Both white-blonde eyebrows flew up, disappearing behind the fringe of pale hair that fell over his forehead in untidy waves.

“Borrow...my books?” He sounded incredulous. Amused.

“Er,” Karlene said eloquently. “Yes? In case I get bored.”

“Ah, boredom,” Dox said, as if the word had completely changed things. “I hate boredom, myself.” He gestured to the lab and winked at her. “Since they wouldn’t be leaving the ship, and I could find you easily enough… Yes. I suppose you may.” He sounded surprised at his own acquiescence. Karlene hesitated. She needed those books, but…

“If it’s that big a deal, don’t worry, I’ll-”

“No, no no,” he said, suddenly moving past her towards the shelves. “Which ones caught your eye? Marlov’s Travels and Observations? Ashieriz Interplanar Theories? Or, A Study of Gates and their Keys? These are copies, of course, my originals are all…” He trailed off as he darted away from the shelves again, stopping at a cabinet bolted to the hull. He threw open the doors and began tossing its contents onto the floor until he found what he was looking for. He returned to the books with a canvas satchel with leather straps, not unlike the messenger bag Karlene had purchased not so long ago in preparation for the new college year.

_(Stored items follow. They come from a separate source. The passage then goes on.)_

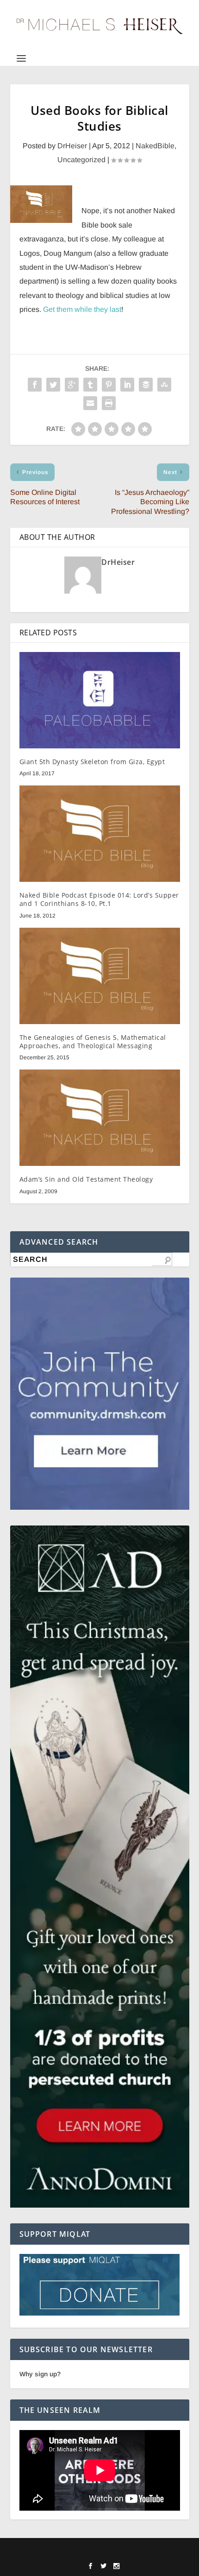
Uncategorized (81, 160)
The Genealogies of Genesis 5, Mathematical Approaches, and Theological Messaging (92, 1041)
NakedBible (155, 146)
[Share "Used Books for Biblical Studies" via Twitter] (53, 384)
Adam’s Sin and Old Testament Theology (86, 1179)
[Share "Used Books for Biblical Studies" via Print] (109, 403)
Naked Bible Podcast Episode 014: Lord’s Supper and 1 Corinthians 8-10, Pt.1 (99, 899)
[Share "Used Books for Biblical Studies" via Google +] (71, 384)
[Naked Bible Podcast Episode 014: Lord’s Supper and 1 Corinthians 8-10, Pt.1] (99, 833)
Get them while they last (82, 309)
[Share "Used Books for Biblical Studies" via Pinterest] (109, 384)
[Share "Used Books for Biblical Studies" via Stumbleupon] (164, 384)
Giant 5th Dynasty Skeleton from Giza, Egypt (92, 761)
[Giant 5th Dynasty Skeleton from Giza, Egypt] (99, 700)
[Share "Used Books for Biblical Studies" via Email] (90, 403)
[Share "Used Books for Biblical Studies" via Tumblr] (90, 384)
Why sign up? (40, 2374)
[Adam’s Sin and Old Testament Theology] (99, 1118)
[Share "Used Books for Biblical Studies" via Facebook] (34, 384)
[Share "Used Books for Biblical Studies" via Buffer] (146, 384)
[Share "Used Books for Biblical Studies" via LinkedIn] (127, 384)
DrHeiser (72, 146)
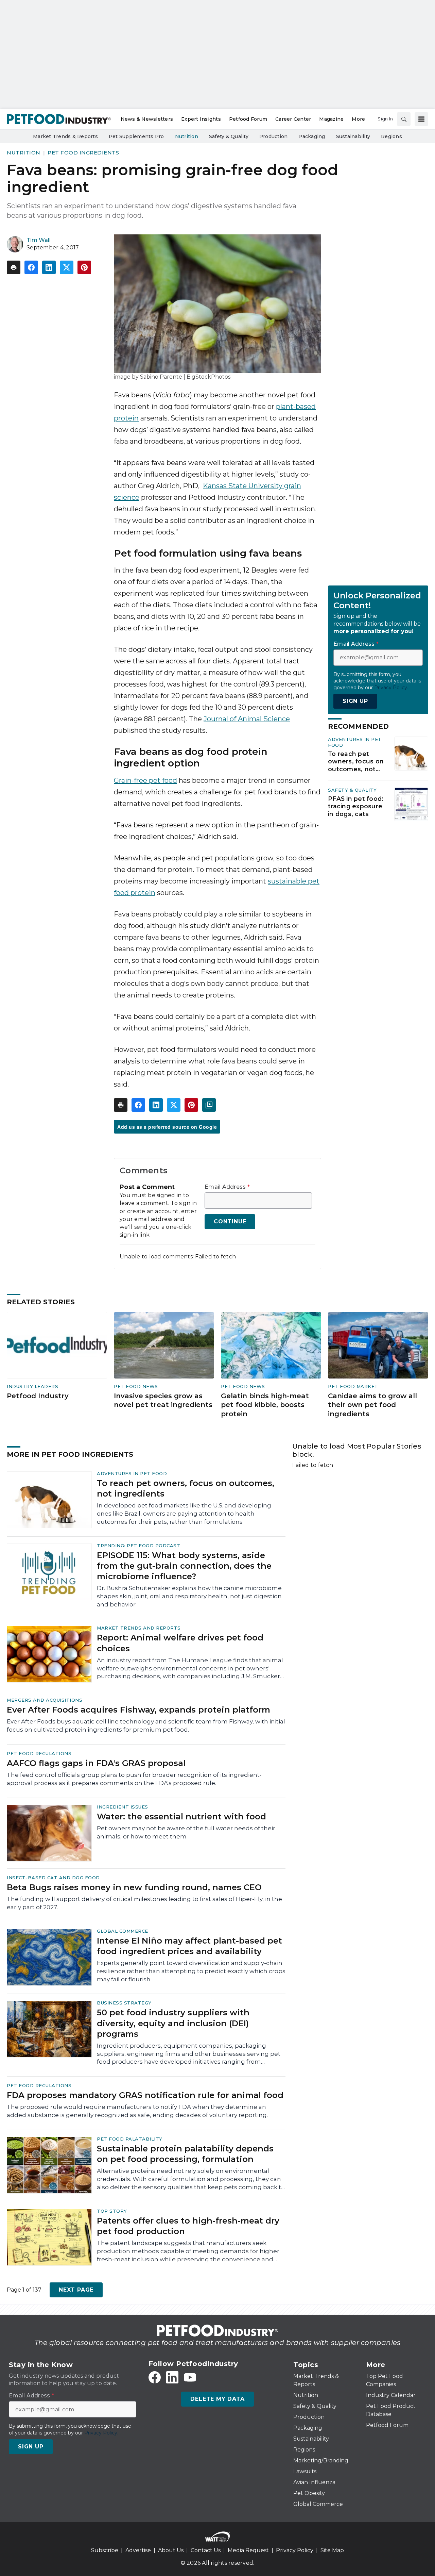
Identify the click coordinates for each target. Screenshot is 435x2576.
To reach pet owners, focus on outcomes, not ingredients (356, 761)
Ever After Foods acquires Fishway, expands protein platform (138, 1710)
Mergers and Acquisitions (44, 1700)
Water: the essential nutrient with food (181, 1816)
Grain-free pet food (145, 780)
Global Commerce (122, 1931)
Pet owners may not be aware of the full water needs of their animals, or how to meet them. (186, 1832)
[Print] (13, 267)
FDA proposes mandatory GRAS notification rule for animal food (145, 2095)
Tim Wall (39, 240)
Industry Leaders (32, 1386)
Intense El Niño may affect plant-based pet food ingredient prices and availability (189, 1946)
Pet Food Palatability (129, 2139)
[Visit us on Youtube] (190, 2377)
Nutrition (23, 152)
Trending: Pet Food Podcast (138, 1545)
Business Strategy (124, 2002)
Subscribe (104, 2550)
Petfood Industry (38, 1396)
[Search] (404, 119)
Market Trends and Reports (139, 1628)
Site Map (332, 2550)
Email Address (227, 1187)
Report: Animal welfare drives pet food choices (180, 1643)
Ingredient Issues (122, 1807)
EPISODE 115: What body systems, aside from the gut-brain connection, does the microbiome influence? (184, 1565)
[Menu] (421, 119)
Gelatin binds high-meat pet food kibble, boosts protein (265, 1405)
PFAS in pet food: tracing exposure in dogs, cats (355, 806)
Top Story (112, 2211)
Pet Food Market (353, 1386)
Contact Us (206, 2550)
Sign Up (355, 701)
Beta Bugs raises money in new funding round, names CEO (134, 1887)
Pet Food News (136, 1386)
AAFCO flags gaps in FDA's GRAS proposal (96, 1763)
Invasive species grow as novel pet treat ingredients (163, 1400)
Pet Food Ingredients (83, 152)
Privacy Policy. (391, 687)
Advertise (138, 2550)
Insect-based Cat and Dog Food (53, 1877)
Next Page (76, 2289)
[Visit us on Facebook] (155, 2377)
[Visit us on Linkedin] (172, 2377)
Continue (230, 1221)
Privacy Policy (294, 2550)
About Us (171, 2550)
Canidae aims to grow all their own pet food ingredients (372, 1405)
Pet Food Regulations (39, 1753)
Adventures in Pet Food (132, 1473)
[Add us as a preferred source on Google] (209, 1105)
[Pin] (84, 267)
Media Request (248, 2550)
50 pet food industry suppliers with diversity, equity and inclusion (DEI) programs (173, 2023)
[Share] (31, 267)
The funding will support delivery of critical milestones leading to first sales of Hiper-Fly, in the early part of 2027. (144, 1903)
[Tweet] (66, 267)
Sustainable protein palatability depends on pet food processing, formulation (185, 2154)
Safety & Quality (352, 790)
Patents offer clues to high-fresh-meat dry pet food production (188, 2226)
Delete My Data (217, 2399)
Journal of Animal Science (247, 719)
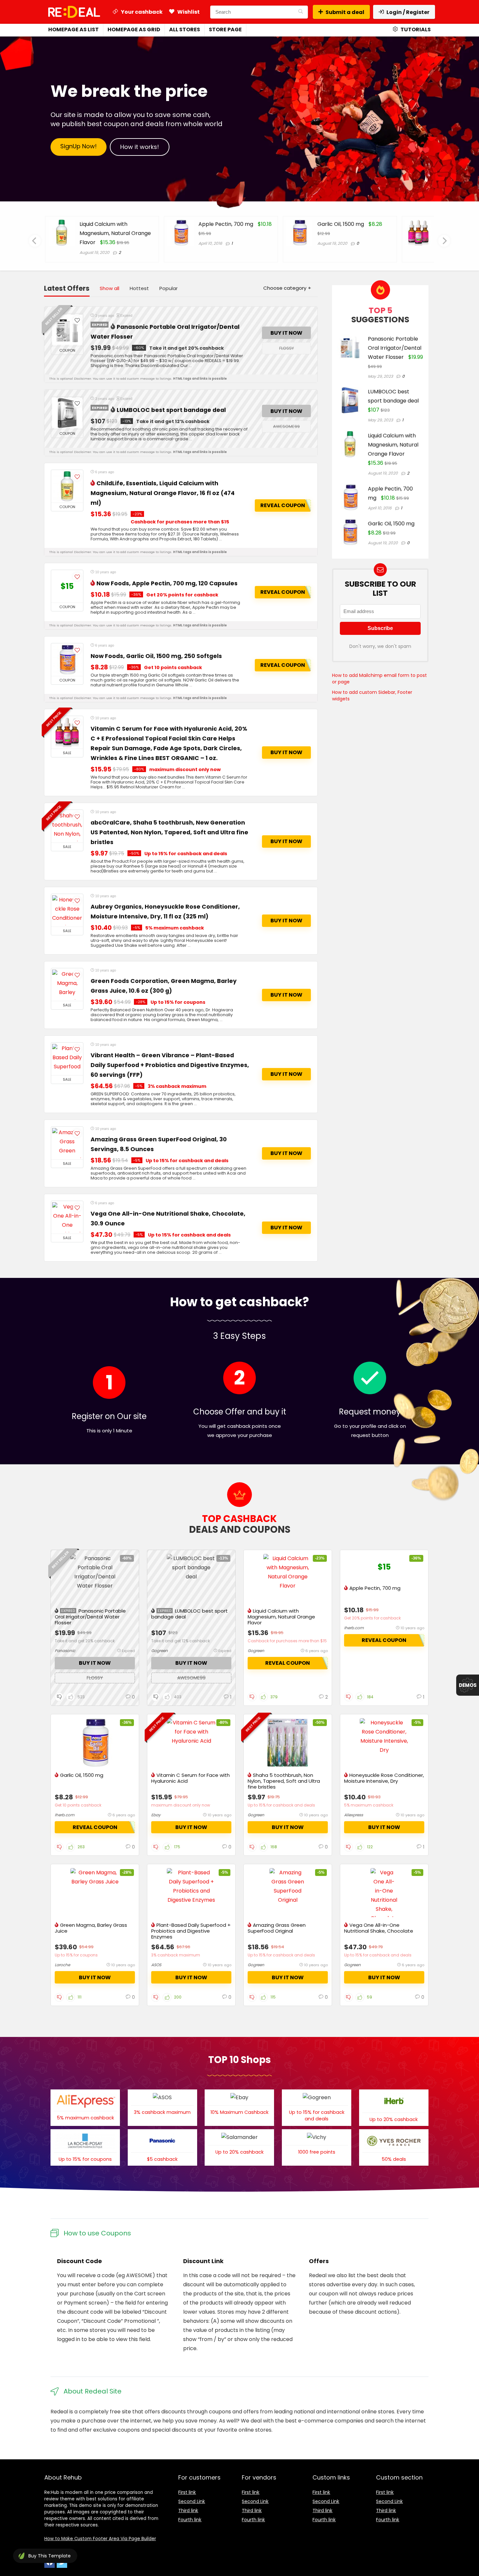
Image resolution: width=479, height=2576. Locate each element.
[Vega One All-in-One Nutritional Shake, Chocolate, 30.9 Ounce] (67, 1217)
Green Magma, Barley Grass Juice (91, 1928)
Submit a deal (345, 12)
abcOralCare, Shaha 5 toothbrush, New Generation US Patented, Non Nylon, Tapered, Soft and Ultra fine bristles (169, 832)
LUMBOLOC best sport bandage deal (171, 410)
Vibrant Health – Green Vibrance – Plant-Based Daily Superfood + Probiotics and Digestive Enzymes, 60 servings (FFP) (170, 1065)
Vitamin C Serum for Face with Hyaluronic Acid (190, 1778)
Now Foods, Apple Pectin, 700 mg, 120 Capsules (167, 583)
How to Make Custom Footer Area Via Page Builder (100, 2539)
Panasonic (65, 1650)
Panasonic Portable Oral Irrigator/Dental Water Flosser (394, 348)
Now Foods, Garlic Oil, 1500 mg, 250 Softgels (156, 656)
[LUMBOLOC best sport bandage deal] (67, 413)
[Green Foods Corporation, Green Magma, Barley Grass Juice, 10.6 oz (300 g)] (67, 984)
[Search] (300, 12)
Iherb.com (354, 1628)
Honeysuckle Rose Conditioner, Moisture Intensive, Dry (384, 1778)
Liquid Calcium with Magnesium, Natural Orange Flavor (393, 445)
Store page (225, 29)
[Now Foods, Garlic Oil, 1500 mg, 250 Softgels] (67, 659)
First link (187, 2492)
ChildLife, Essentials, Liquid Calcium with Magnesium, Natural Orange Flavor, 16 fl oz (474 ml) (163, 493)
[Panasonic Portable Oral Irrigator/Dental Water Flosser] (67, 330)
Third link (188, 2510)
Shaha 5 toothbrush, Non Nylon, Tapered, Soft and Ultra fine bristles (284, 1781)
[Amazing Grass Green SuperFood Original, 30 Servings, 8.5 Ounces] (67, 1143)
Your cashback (141, 12)
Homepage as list (73, 29)
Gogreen (159, 1650)
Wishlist (188, 12)
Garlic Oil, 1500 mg (221, 224)
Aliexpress (353, 1815)
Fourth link (189, 2519)
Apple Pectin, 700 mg (107, 224)
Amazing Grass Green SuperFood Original (277, 1928)
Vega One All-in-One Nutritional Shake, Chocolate (378, 1928)
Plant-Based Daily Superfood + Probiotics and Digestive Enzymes (191, 1931)
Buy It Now (286, 333)
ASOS (156, 1965)
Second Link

Dox stopped at the shelf and looked at her, pointedly. She realized she’d never answered him.

“All the ones to do with the, uh, keyholes and gates,” she said, trying to remember the terms. “And uh, if there’s any on droplings. Tal’hozes.”

“Tal’hozi,” he corrected, sounding absent minded as he proceeded to select volumes seemingly at random, since she didn’t think he was actually reading their titles. Could he seriously just know where every single one was? She had trouble remembering where her shoes ended up when she got home.

Dox moved beyond the one shelf, picking out books that were both small and large, thin and thick, until the bag was bulging. Now that he’d decided to let some of his -apparently- precious books out of his sight, he seemed determined to pack her off with half his library. When he finally handed her the bag, it was nearly too heavy to lift and clearly ready to burst at the seams.

“I, er, don’t know how much time I’ll have to get through all of these,” she confessed, not wanting to sound ungrateful.

“Four days,” he said. “Ten hours. The minutes will depend on how efficient the docking crew is. Will be. Hmmm…” Something about discussing their arrival apparently didn’t sit well with him, since his face dimmed considerably. A frown replaced the absent minded half-grin that hadn’t left his face since she’d met him. His gaze met hers, suddenly intent and completely void of the haziness his eyes normally held.

“Read what you can, fast as you can,” he said. Then he went to the door, knocked at it, and when the drab dropling who’d brought her entered he said, “We’re finished.”

Just like that, she was summarily kicked out. Least, that was what it felt like it. The dropling took her by her arm, and Dox didn’t even look at her when she was dragged out.